Statement of Financial Accounting Standards No. 123, "Accounting for Stock-Based Compensation" (SFAS 123) requires the company to provide pro forma information regarding net income and earnings per share as if compensation for the company's stock option plans had been determined in accordance with the fair value based method prescribed in SFAS 123. The company estimates the fair value of each stock option at the grant date or measures compensation for options modified and requiring variable accounting from the date of modification by using the Black-Scholes option-pricing model with the following weighted average assumptions used for grants in the year ended September 30, 2002: dividend yield of nil (2001 and 2000 - nil); expected volatility of 100% (2001 - 100%; 2000 - 85%); risk free interest rate of 4% (2001 - 4.00%; 2000 - 5.33%); and expected life of 5 years (2001 - 5 years; 2000 - 5 years). The fair value of options granted in the year was $441,022 (2001 - $3,443,035; 2000 - $9,508,658). The fair va lue of options modified during the year was $53,419 (2001 and 2000 - nil).
Under the accounting provisions of SFAS 123, the company's U.S. GAAP loss of $1,852,614 would have been increased to a pro-forma loss of $2,154,779 (2001 - $21,935,933; 2000 - $16,340,854) and a pro-forma basic and diluted loss per share of $0.04 (2001 - $0.66; 2000 - $0.66).
ii) Amortization costs
Under Canadian GAAP, the company presents the convertible debenture in its component parts. These components are measured at their respective fair values at the time they were originally issued.
Under U.S. GAAP the company applies APB Opinion 14 "Accounting for Convertible Debt" and related interpretations in accounting for convertible debentures. Under APB 14, no portion of the proceeds from the issuance of certain types of convertible debenture should be accounted for as attributable to the conversion feature.
iii) Comprehensive loss
U.S. GAAP requires disclosure of comprehensive income (loss), which is intended to reflect all changes in equity except those resulting from contributions from owners. There are no material adjustments required to present comprehensive income for the purposes of these consolidated financial statements
iv) Net loss per share
Outstanding options and warrants as described in note 11, with the exception that contingently issuable shares have not been included in the calculation of diluted earnings per share as their effect would be anti-dilutive. As such, the basic and diluted earnings per share calculations do not differ.

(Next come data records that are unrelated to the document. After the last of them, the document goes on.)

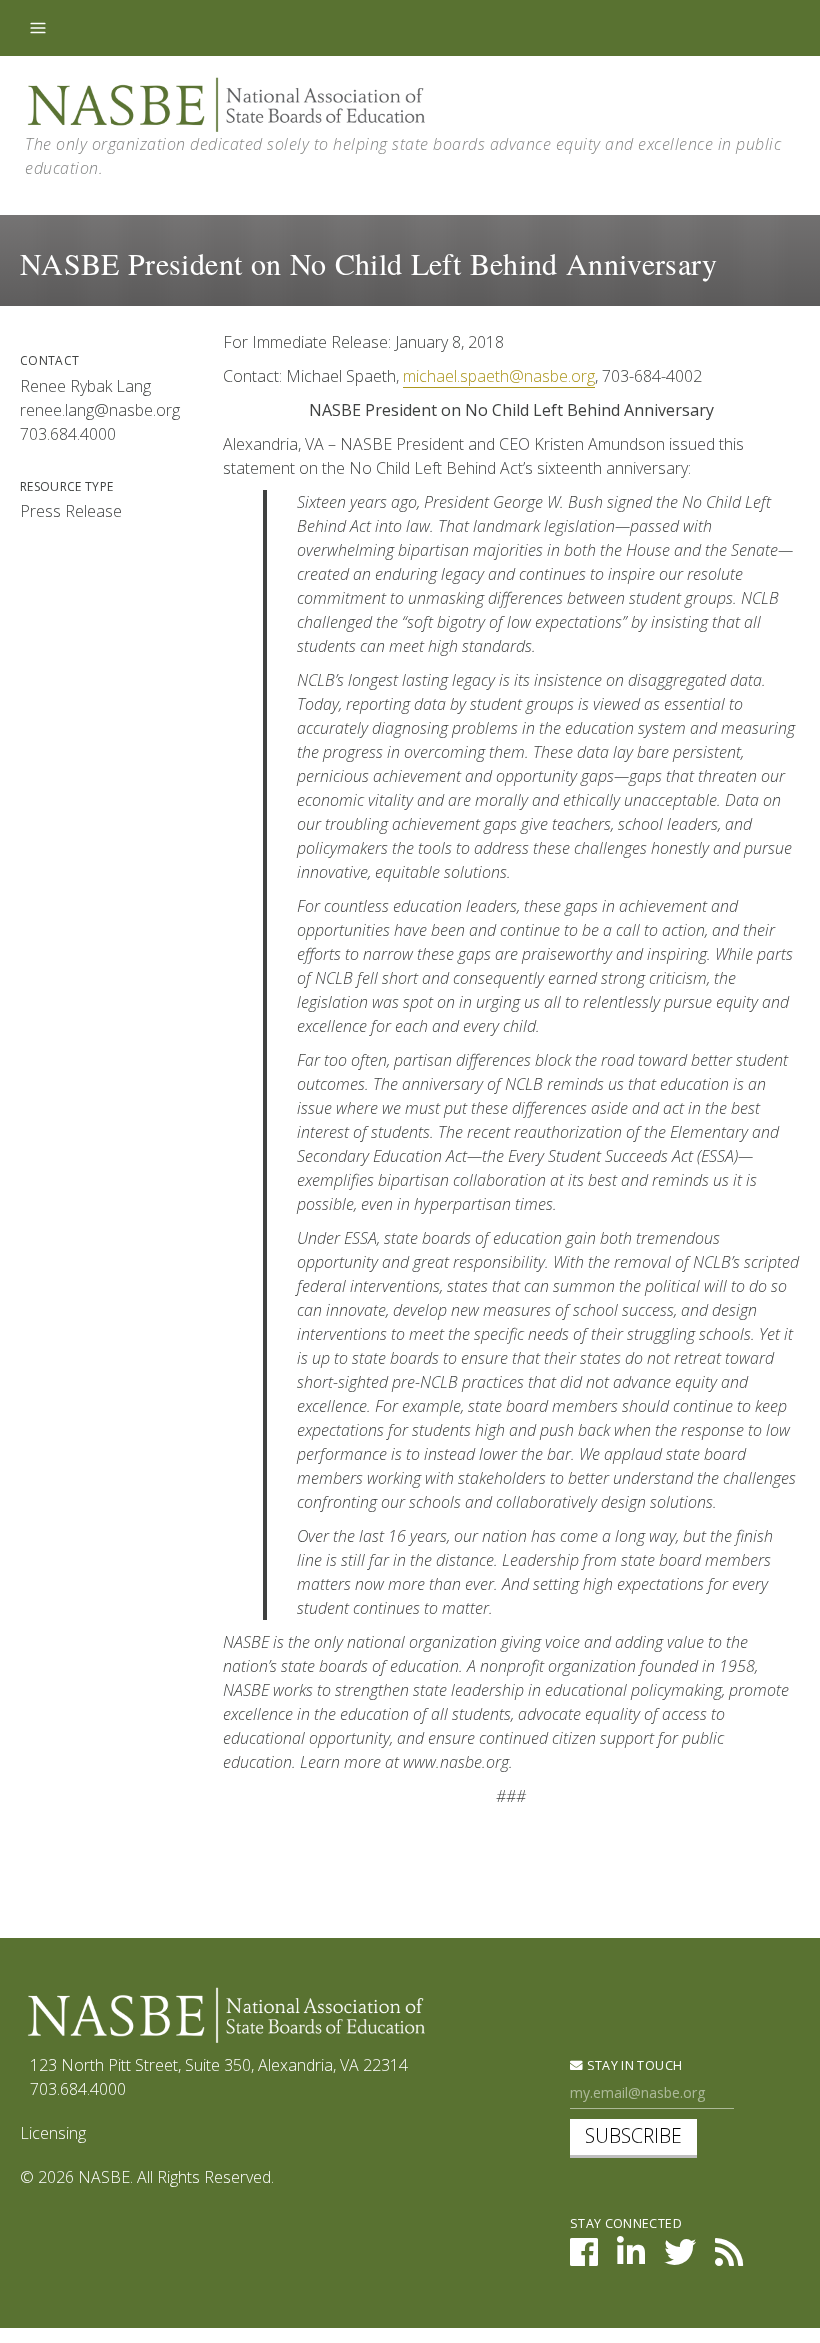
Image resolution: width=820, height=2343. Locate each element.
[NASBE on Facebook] (584, 2258)
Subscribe (633, 2135)
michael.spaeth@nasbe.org (499, 376)
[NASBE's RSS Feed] (729, 2258)
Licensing (53, 2133)
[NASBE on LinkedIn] (631, 2258)
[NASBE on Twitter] (680, 2258)
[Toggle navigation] (38, 28)
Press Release (71, 511)
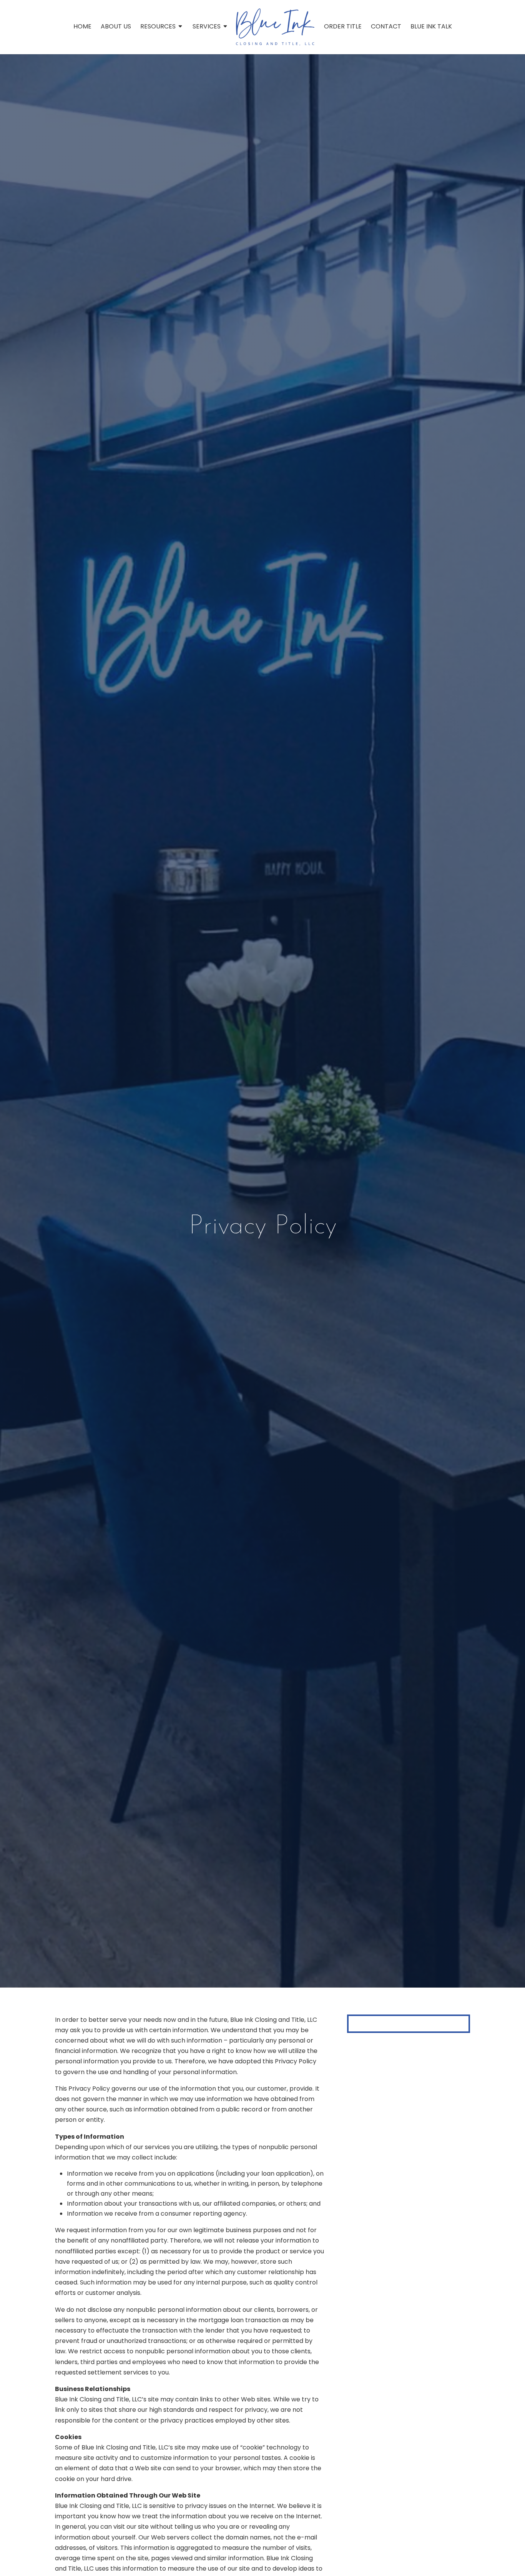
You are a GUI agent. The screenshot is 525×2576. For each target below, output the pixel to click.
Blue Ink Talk (431, 27)
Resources (158, 27)
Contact (386, 27)
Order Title (343, 27)
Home (82, 27)
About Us (116, 27)
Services (207, 27)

v) New financial accounting standards
In July 2002, the Financial Accounting Standards Board issued SFAS No. 146, Accounting for Exit or Disposal Activities. SFAS No. 146 addresses the recognition, measurement, and reporting of costs that are associated with exit and disposal activities, including costs related to terminating a contract that is not a capital lease and termination benefits that employees who are involuntarily terminated receive under the terms of a one-time benefit arrangement that is not an ongoing benefit arrangement or an individual deferred-compensation contract. SFAS No. 146 supersedes Emerging Issues Task Force Issue No. 94-3, Liability Recognition for Certain Employee Termination Benefits and Other Costs to Exit an Activity (including Certain Costs Incurred in a Restructuring). SFAS No. 146 will be effective for exit or disposal activities of the Company that are initiated after December 31, 2002.
The company has determined that other recently issued Canadian and US accounting pronouncements will have no impact on adoption.
22. Subsequent events
Common Share Purchase Warrants
Between September 30, 2002 and October 17, 2002, the company issued 8,257,100 common shares of the company for proceeds of $825,710 upon exercise of warrants from the October 17, 2001 private placement of special warrants. There had been 1,000,000 common shares issued upon exercise of warrants from this private placement prior to September 30, 2002. On October 18, 2002, the remaining 15,633,281 warrants expired unexercised.
Arthur Tesser
Subsequent to the Arbitrator's Award on August 2, 2002 Arthur Tesser made petition to the Supreme Court of the State of New York - New York County seeking confirmation of the Arbitrator's Award. On October 25, 2002 the company received notice from the Supreme Court of the State of New York - New York County confirming the Award of the Arbitrator, which was granted on default. Management is of the view that the maximum exposure to the company is (US)$106,000. The company intends to defend itself against the enforcement of this Award.
Private Placements
On October 29, 2002, the company announced that it plans to offer up to an additional 750 units in the PhotoChannel Networks Limited Partnership. The company issued 115 units for consideration of $115,000, prior to December 31, 2002, in connection with this offering.
On November 14, 2002, the company announced that it had engaged Yorkton Securities to complete a financing of up to $2,000,000.
On January 29, 2003, the company announced that it had received subscriptions and funds for a non-brokered private placement in the amount of $566,947. These financings are subject to the approval of the TSX Venture Exchange.